** INPUT DATA follows **

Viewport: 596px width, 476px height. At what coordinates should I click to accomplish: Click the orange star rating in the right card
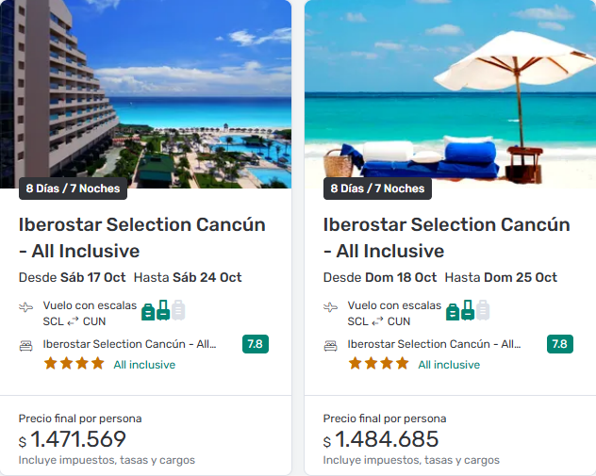378,364
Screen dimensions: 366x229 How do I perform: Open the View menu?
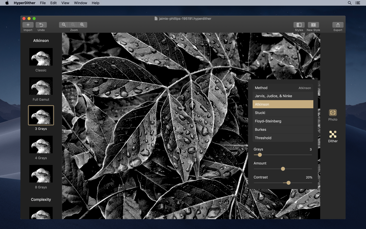tap(65, 3)
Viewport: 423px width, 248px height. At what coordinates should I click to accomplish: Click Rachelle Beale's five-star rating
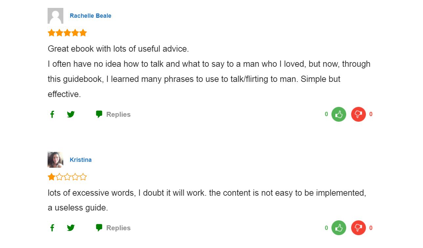tap(67, 33)
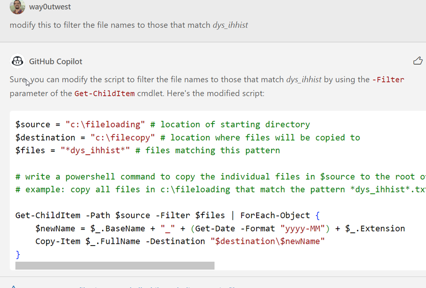Click the user's "modify this to filter" message
This screenshot has width=426, height=288.
click(111, 25)
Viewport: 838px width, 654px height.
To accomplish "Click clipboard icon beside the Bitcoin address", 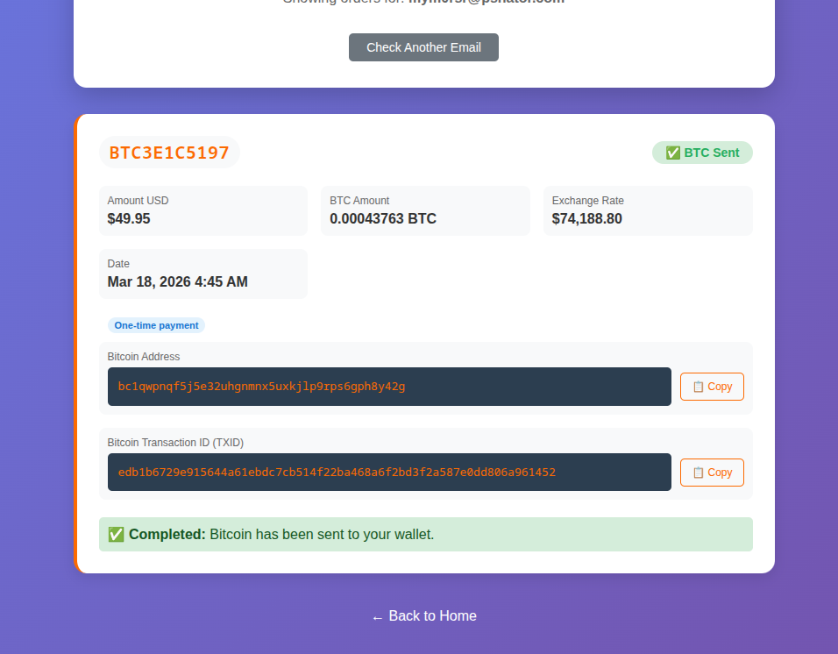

** End of INPUT DATA **

:: TO DO ::
Transcribe every entry exactly. Leave out the pictures.

:: EXERCISE ANSWER ::
Viewport: 596px width, 476px height. At what coordinates should I click to accomplish: Click the orange star rating in the right card
378,364
Screen dimensions: 366x229 How do I perform: Open the View menu?
tap(65, 3)
Viewport: 423px width, 248px height. At what coordinates should I click to accomplish: Click Rachelle Beale's five-star rating
tap(67, 33)
Click the user's "modify this to filter" message
This screenshot has width=426, height=288.
click(111, 25)
Viewport: 838px width, 654px height.
To accomplish "Click clipboard icon beside the Bitcoin address", 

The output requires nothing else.